The Hair Salon Mass Murder-Suicide Case

     Radcliffe F. Haughton, a 45-year-old former Marine who lived in Brown Deer, Wisconsin outside of Milwaukee, was estranged from his wife Zina. He resided with their 13-year-old daughter. Zina Haughton and her 20-year-old daughter from another marriage worked as hair dressers at the Azana Salon and Spa in Brookfield, Wisconsin eleven miles west of downtown Milwaukee.

     Radcliffe Haughton had moved to the Milwaukee area ten years ago from Cook County, Illinois where he had grown up in the Chicago suburban communities of Northbrook and Wheeling. When he departed Illinois he left behind a history of arrests for disorderly conduct and domestic violence. In Brown Deer he became known to the local police who arrested him several times for similar offenses.

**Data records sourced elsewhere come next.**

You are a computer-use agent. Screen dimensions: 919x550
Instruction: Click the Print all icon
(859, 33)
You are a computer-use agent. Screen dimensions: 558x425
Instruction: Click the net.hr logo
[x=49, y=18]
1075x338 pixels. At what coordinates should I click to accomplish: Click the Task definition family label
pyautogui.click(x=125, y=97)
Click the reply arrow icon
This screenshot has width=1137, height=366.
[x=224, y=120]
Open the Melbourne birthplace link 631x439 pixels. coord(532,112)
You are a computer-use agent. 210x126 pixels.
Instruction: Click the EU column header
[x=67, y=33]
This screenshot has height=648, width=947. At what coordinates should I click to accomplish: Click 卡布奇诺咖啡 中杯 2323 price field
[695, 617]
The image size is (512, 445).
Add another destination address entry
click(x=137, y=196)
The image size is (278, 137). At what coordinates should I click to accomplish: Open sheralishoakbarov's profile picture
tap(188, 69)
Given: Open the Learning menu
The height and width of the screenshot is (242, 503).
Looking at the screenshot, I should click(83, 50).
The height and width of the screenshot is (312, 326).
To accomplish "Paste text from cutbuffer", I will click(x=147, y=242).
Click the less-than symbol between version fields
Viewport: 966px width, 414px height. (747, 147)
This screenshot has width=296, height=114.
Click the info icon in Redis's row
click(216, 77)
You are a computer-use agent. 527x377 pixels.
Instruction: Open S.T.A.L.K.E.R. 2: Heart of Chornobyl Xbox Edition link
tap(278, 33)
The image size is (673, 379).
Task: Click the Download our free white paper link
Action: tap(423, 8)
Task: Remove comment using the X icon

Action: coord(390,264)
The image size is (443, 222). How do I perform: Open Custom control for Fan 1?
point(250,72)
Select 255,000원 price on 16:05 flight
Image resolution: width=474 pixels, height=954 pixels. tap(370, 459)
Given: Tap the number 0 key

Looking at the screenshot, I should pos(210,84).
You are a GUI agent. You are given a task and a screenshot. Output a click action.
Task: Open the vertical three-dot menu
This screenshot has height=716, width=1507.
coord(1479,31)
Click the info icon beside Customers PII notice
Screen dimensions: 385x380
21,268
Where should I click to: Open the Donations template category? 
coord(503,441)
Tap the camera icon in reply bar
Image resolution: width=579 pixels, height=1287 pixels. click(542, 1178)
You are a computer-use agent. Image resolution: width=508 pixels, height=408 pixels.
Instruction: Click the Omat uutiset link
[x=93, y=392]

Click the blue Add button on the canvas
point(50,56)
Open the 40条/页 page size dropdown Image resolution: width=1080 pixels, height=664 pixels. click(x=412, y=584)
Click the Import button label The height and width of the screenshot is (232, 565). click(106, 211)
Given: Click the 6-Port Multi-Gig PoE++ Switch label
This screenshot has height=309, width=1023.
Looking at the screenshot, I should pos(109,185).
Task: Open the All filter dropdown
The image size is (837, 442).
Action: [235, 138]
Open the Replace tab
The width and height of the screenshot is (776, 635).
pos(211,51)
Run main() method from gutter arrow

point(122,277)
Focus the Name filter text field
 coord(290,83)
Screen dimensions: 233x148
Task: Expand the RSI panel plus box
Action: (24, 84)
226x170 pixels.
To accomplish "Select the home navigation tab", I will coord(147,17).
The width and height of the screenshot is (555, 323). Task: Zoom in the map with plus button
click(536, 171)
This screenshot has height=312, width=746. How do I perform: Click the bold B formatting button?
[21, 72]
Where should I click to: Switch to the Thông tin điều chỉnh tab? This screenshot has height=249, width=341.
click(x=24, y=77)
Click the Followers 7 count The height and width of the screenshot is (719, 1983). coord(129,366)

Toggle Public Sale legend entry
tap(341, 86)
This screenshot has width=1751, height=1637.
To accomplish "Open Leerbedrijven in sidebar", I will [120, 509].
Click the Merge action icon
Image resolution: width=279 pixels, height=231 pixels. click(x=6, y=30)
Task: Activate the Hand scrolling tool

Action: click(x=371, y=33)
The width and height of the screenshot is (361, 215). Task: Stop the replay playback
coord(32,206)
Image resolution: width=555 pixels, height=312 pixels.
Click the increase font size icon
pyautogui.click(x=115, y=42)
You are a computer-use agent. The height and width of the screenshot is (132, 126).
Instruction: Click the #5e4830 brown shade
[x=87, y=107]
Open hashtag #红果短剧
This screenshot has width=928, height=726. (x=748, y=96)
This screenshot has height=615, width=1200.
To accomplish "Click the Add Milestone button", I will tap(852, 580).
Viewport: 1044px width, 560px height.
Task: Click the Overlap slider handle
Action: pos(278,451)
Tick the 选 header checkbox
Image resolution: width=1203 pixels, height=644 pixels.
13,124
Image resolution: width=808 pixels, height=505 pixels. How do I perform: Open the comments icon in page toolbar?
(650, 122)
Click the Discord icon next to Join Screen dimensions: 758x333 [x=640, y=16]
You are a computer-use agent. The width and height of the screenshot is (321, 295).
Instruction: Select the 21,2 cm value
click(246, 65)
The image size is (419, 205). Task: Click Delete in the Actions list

     In January 2011, neighbors called the police when they saw Haughton throwing clothing out a window then pouring tomato juice on his wife's car. Officers came to the house and saw him through a window holding a rifle. They ordered him out of the house but he refused. After a 90-minute standoff the officers left the scene without taking him into custody. Zina Haughton said she didn't want her husband taken into custody. He was later charged with disorderly conduct, but the charges were dropped after he agreed to anger management counseling.

     On October 2, 2012, police officers were called to a gas station in Brown Deer by a witness who saw Zina Haughton barefoot and badly bruised in the face. Zina told the police she had been assaulted by her husband who had threatened to kill her. Still, she did not want him arrested. Officers went to the house where they spotted Radcliffe through a window. When he refused to come out of the dwelling the police departed.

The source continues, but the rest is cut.